* START *

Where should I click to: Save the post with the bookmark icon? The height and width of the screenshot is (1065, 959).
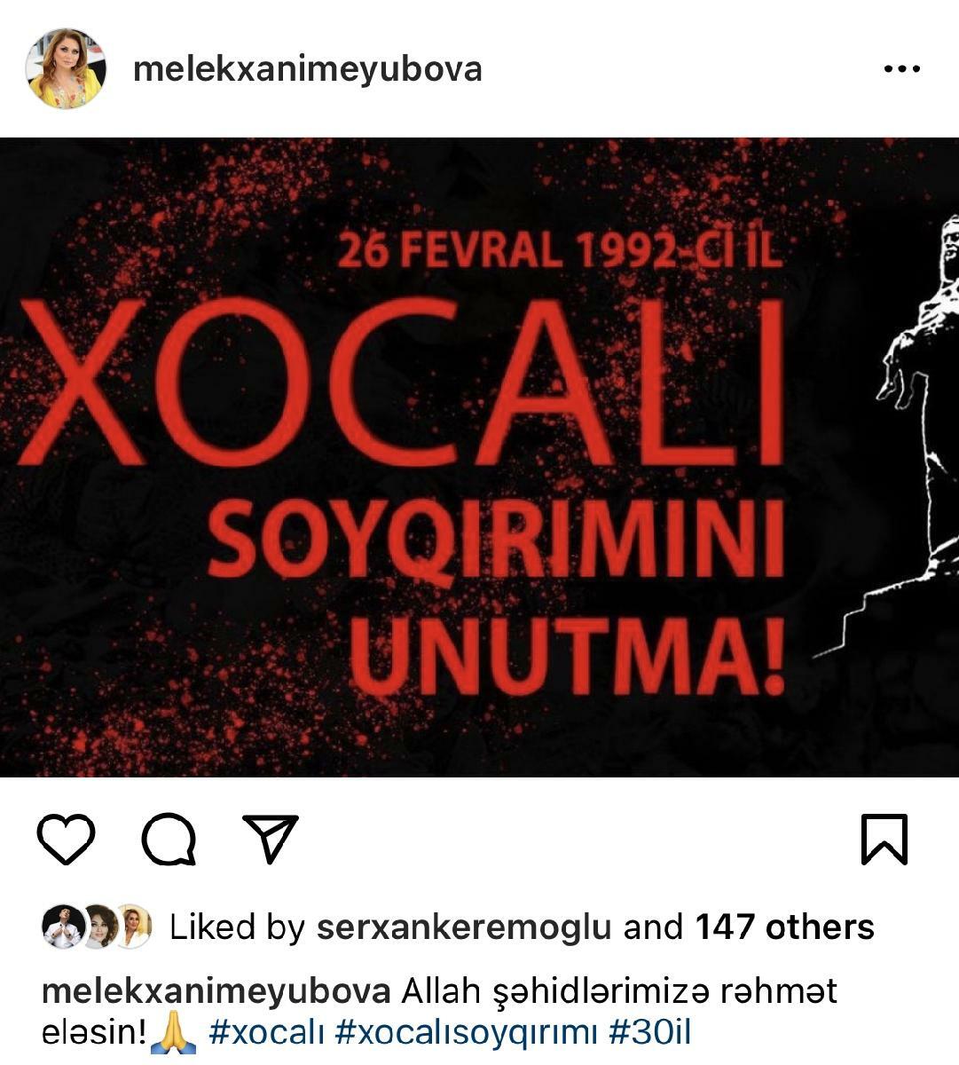884,839
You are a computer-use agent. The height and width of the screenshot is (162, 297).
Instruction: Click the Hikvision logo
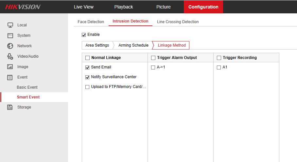click(x=23, y=7)
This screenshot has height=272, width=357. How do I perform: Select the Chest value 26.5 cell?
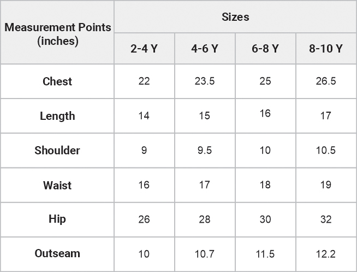(x=326, y=81)
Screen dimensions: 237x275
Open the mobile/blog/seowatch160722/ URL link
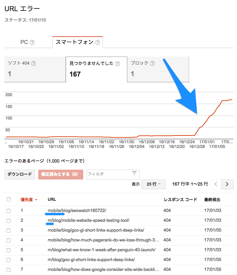tap(77, 211)
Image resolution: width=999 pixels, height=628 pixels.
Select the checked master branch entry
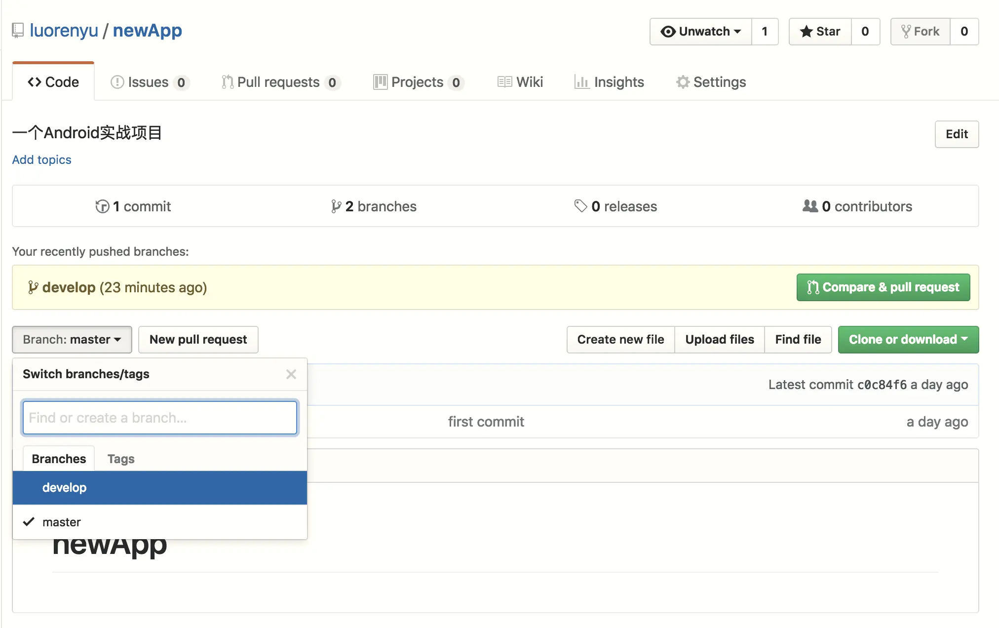(61, 522)
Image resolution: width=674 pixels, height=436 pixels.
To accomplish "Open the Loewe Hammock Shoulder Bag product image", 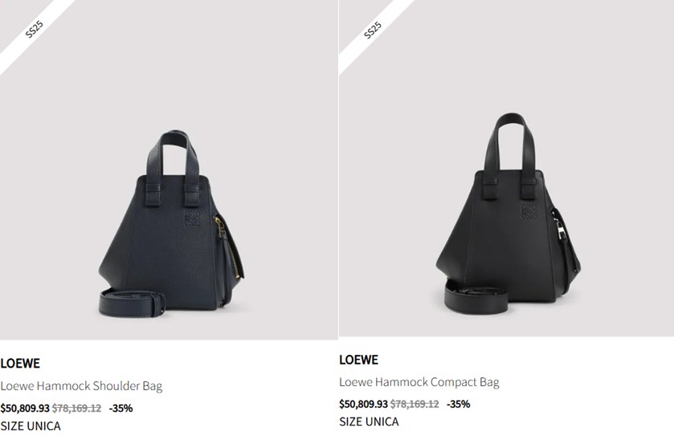I will pos(169,169).
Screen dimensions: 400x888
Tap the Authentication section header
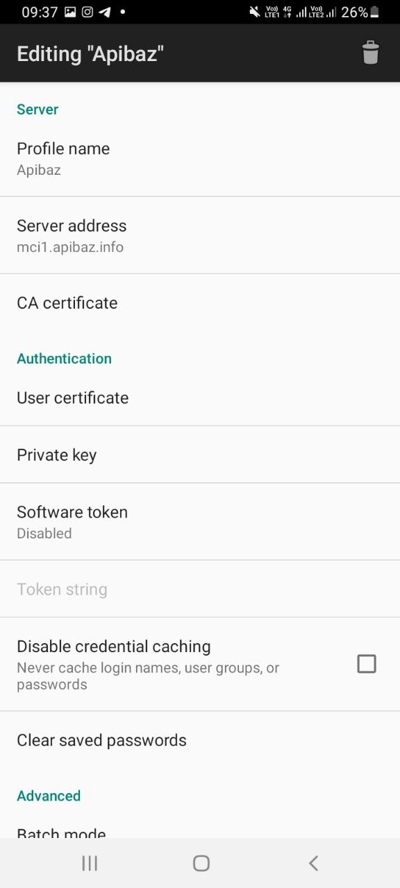coord(64,359)
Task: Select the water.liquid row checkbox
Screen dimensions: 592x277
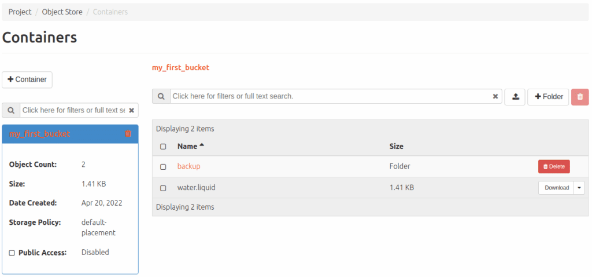Action: click(x=163, y=188)
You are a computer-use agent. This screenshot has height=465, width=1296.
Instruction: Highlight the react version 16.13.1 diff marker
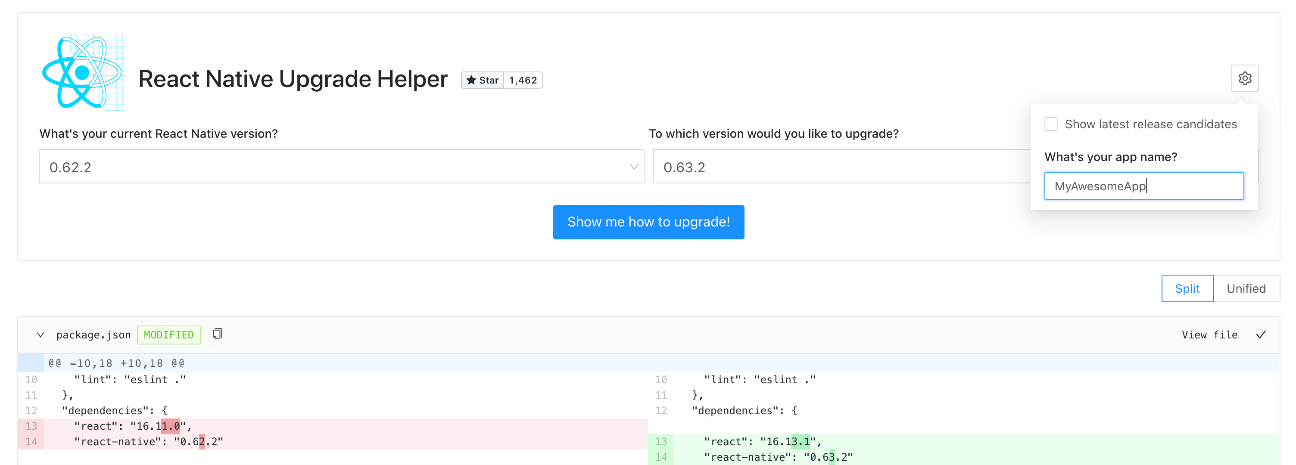[799, 441]
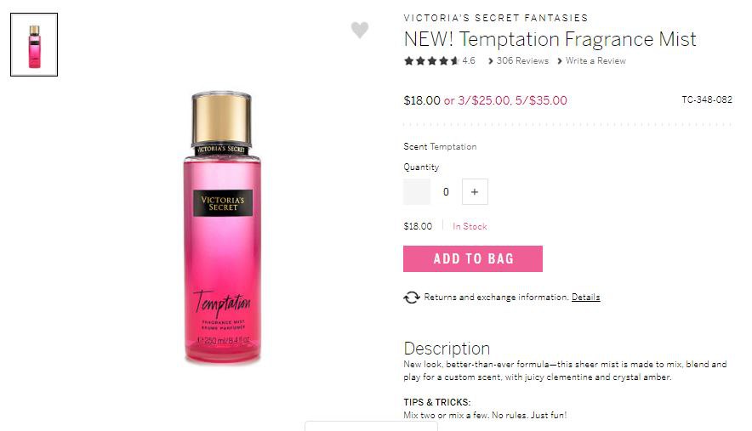Open returns Details link

pyautogui.click(x=585, y=298)
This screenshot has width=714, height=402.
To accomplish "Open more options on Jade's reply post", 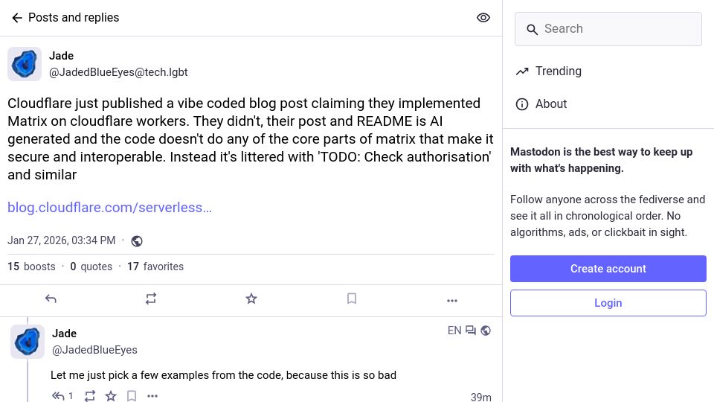I will tap(152, 396).
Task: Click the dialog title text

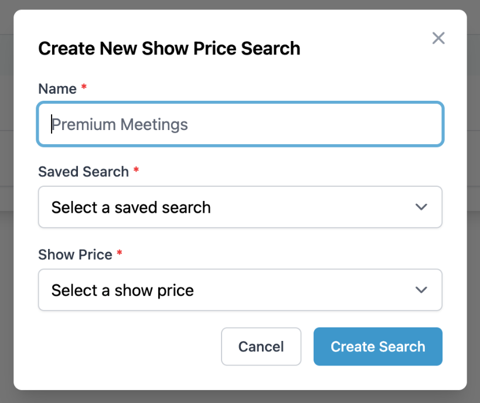Action: pos(169,49)

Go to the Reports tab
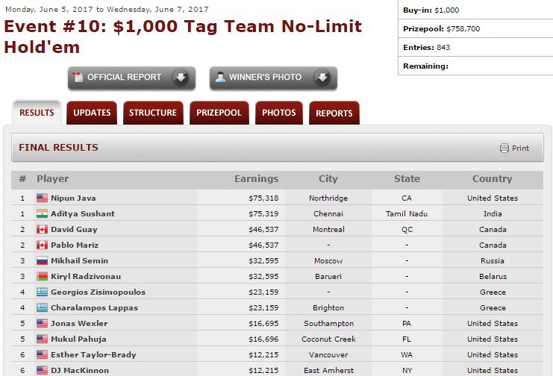click(334, 113)

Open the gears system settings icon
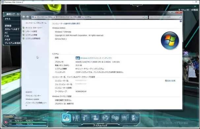(x=115, y=118)
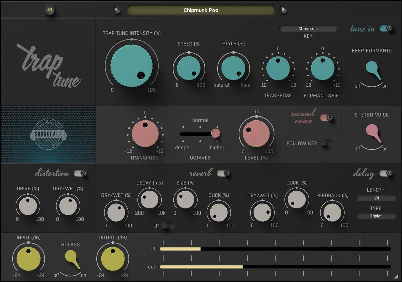402x282 pixels.
Task: Move the Octaves slider handle
Action: click(x=216, y=133)
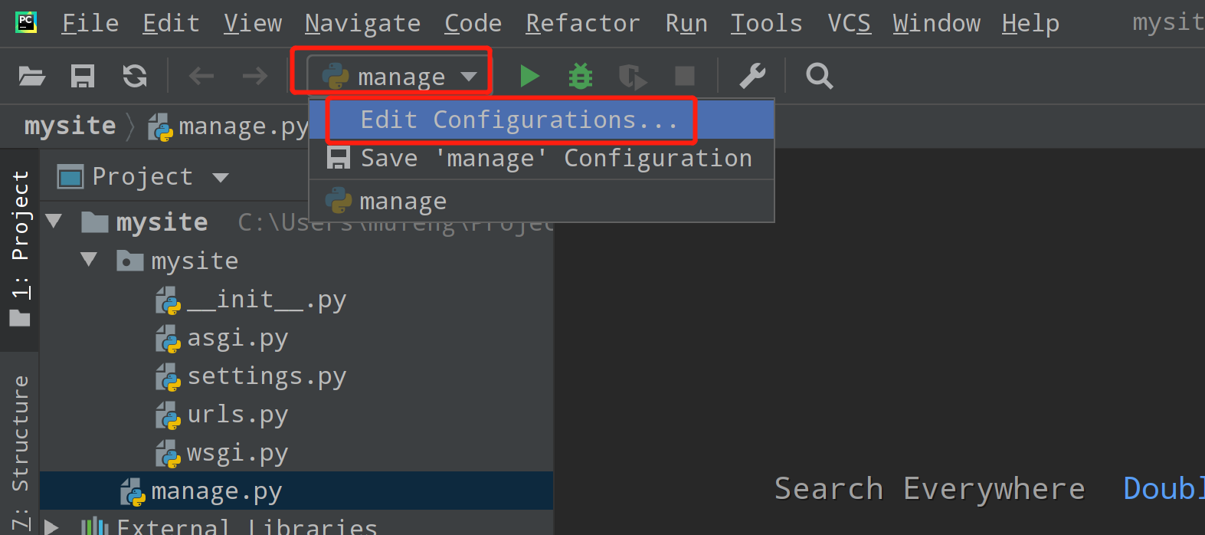The height and width of the screenshot is (535, 1205).
Task: Open the Refactor menu
Action: point(582,24)
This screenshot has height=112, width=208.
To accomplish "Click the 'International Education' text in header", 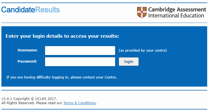I will tap(176, 16).
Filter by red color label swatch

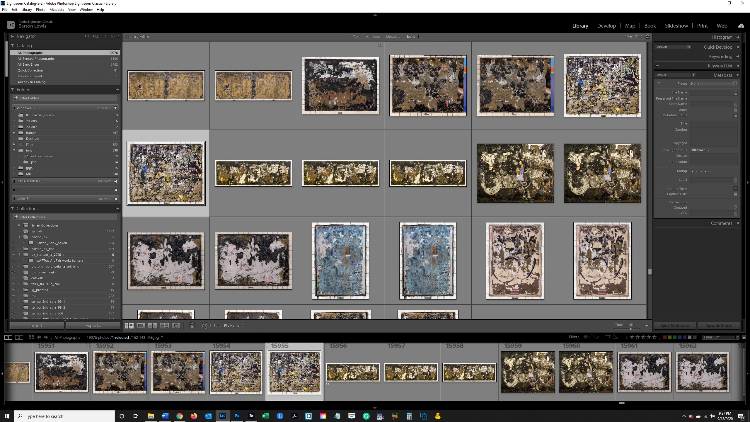pos(665,337)
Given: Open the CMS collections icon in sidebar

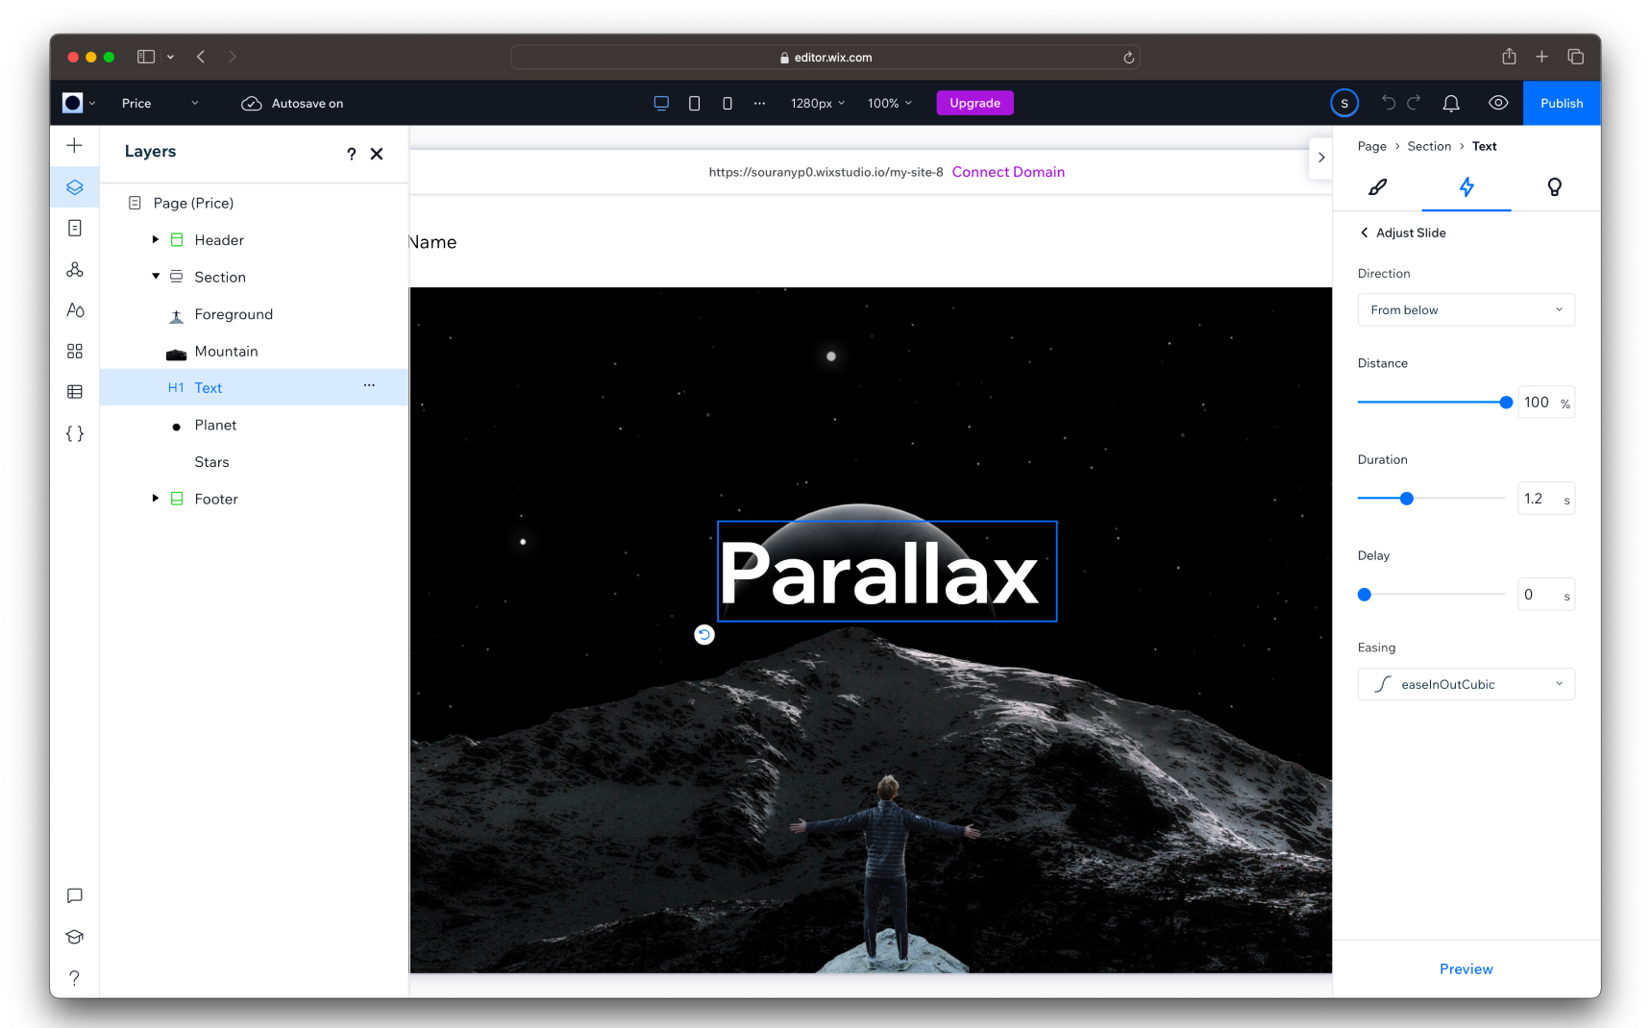Looking at the screenshot, I should (74, 391).
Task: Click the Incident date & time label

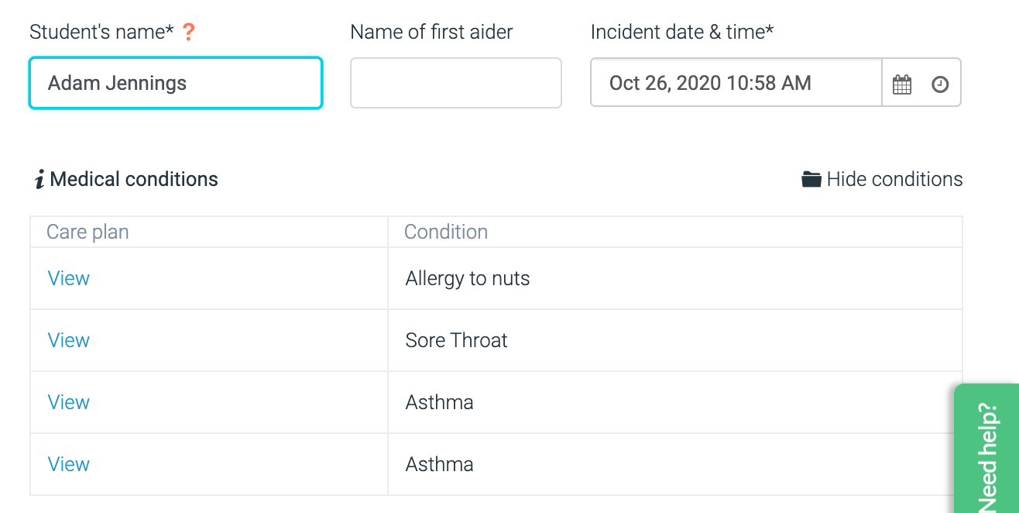Action: click(x=681, y=32)

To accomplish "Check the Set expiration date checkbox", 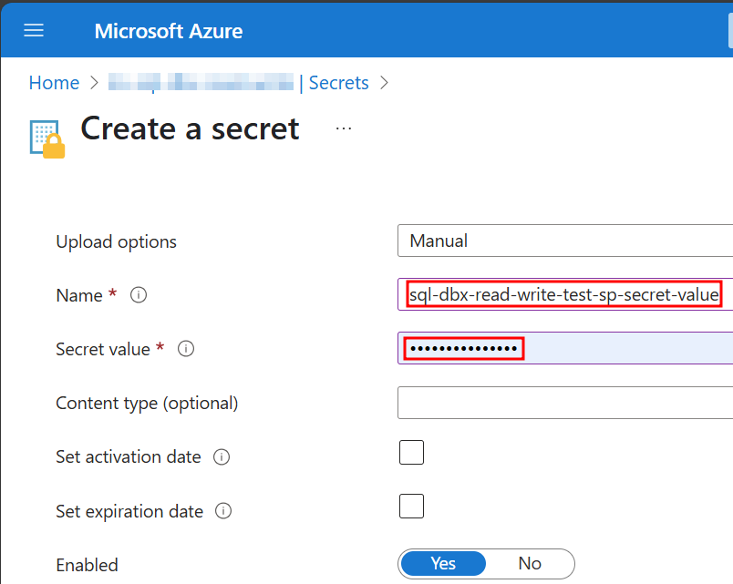I will pos(411,506).
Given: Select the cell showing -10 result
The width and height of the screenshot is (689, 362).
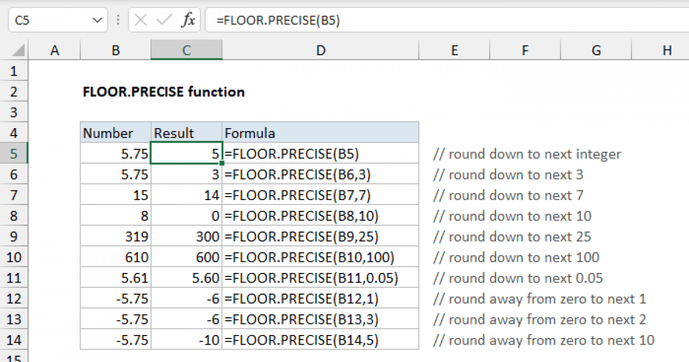Looking at the screenshot, I should [x=186, y=340].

* END *

### Set exercise
Report how many lines of the listing above contain the string "Given", counting only case-sensitive matches. Reply with the number alone.

### Result for this exercise
2